We also explored novel research directions based on agent-based modeling, focusing on “synchronization”, a phenomenon which happens through so-called integrate-and-fire oscillators. These are thought to be relevant in a wide range of phenomena in Nature from the coordination of flashes of swarms of fireflies, ...., to coordination in neural activity which can lead to epilepsy. In our study we show how synchronization can take place between stock exchanges where each stock exchange acts as an integrate-and-fire oscillator creating correlations in the price dynamics seen in the worlds network of stock exchanges.
To model dependence in high-dimensional multivariate time series and to address over-parametrization in large vector autoregressive (VAR) models, we introduced graphical model combination based on the notion of causality with a new sparsity prior distribution on the graph space to address model selection problems in multivariate time series of large dimension. The results we obtained offer interesting insights for further research into empirical evaluation of macro-financial linkages which has long been the core of the IMF’s mandate to oversee the stability of the global financial system.
Finally, we introduced a novel approach to estimate systemic risk, conceived as a latent variable conditional on a specified set of common covariates. The meaning we attribute to systemic risk is modular-based, since we assume the financial system to be a complex “ensemble” in which sovereigns, banks, other financial intermediaries, and corporations represent macro-sectors characterized by sector-specific systemic risks that interact one with another through spillover effects.
Focusing on the connection between hedge funds and sovereign systemic risks in the Eurozone, and also shed some lights on the hedge fund dynamics relative to the surge in sovereign spreads, we introduced novel systemic risk measures for (a) Eurozone Core countries (France and Germany), (b) GIIPS (Greece, Ireland, Italy, Portugal and Spain), and (c) the hedge fund industry.

3. Systemic Risk Measures

To accomplish this task we computed well known and novel systemic risk measures also proposing a new taxonomy based on the micro- macro-perspective as well as according to mapping procedure which can take the form from micro to macro and viceversa. Specifically, we articulated the entire computation in 3 building blocks:
First, we analysed the time evolution of systemic risk in Europe using the WorldScope lists of the financial industry for the European countries. The analysis is based on the cross-sectional distribution of systemic risk measures such as Marginal Expected Shortfall, Delta CoVaR, SRISK, SES and network connectedness measures. Moreover, we considered Shannon entropy on the estimated cross-sectional systemic risk measures.

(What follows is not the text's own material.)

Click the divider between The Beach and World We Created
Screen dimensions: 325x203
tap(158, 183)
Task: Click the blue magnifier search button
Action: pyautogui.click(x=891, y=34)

These measures are conceived at a single institution level for the financial industry in the Euro area and capture different features of the financial market during the period of stress. To estimate systemic risk measures, we use a rolling window approach with a window size of 252 daily observations, which corresponds approximately to one year of daily observations.
Second, we introduced a multivariate linear Gaussian state space model to extract a business cycle and a financial cycle from a panel of economic and financial time series. The panel consists of quarterly observed variables and include GDP, credit, credit to GDP, credit to disposable personal income, and residential property prices. The cycles vary stochastically over time and are identified by loadings and phase shifts that are estimated by maximum likelihood. We focus on four large economies: U.S., Germany, France, and U.K. The cycle lengths are not fixed ex-ante but are estimated from the data.
Third, we proposed a new simple ranking method CorrRank to determine the systemic risk of financial institutions. The method only uses average pairwise stock correlations and turns out to be nearly identical to the more sophisticated network based systemic risk rankings such as Google PageRank. Using data on the European banking sector, we subsequently investigate whether our network-based measures contain additional information to readily available rankings based on book and/or market-based firm characteristics. We find that network measures indeed complement currently available systemic risk ranking measures such as VaR- and BetaRank.
Taken together, the 3 building blocks lead to the following systemic risk taxonomy:

3.1 Micro Systemic Risk Measures – Single Financial Institution:
• Standard Systemic Risk Measures: (i) Equity side (CoVaR, MES, SES, SRISK, Granger Causality); (ii) Bond side (CoRisk, Distressed Insurance Premium).
• New Systemic Risk Measures: (i) PageRank; (ii) CorrRank; (iii) BetaRank and VaRRank; (iv) Markov switching models; (v) Multivariate stochastic volatility model.
3.2 Macro Systemic Risk Measures – Financial System:
• Standard Macro Systemic Risk Measures: (i) Dynamic Granger Causality Index; (ii) Principal Component Analysis (PCA).
• New Macro Systemic Risk Measures: (i) Normalized Rank Reflection Symmetry; (ii) Sovereign Joint Default Probabilities; (iii) Business and Financial cycles; (iv) Dynamic PCA; (v) Dynamic Factor Models; (vi) Leading indicator (LI) of the Euro area IP growth.
3.3 Aggregation/Disaggregation – Mapping Micro and Macro (from Micro to Macro and viceversa):
• Single Institutions → Financial System (Aggregation): (i) Entropy measures; (ii) Stress indices; (iii) Panel regressions.
• Single Institutions ← Financial System (Disaggregation): (i) Graphical Models; (ii) Network analysis.

4. Data Collection

We collected and organized financial and economic data through a building block structure where systemic risk measures and early warning system are then developed. Specifically, we implemented:
• a Data Center, to collect relevant information to monitor markets, financial institutions and the economy, and to evaluate the severity of the risks impact, both considering individual and systemic risks;
• a Data Management Infrastructure, where all the units can download the data for empirical analysis and model calibration.

4.1 Data Center
The research focused on the definition of the SYRTO Data Framework, which is composed by three different hierarchical levels. This structure has been conceived to bring modularity and flexibility to the SYRTO dataset with low time-consuming tasks, which allow modifying at a single level. In this perspective, we have data integration with new variables in Level 1 (type and market) and implementation of new systemic measures or early warning systems (Level 2 and Level 3). Specificlly:
• Level 1 includes “raw” financial and economic data mainly about the Euro area, and the EU28 countries; some other core countries around the world are included as well such as, e.g., U.S., Japan.
• Level 2 is constituted by systemic risk measures estimated on the basis of the first level data (Systemic risk measures); and
• Level 3 is represented by early warning and now casting indicators.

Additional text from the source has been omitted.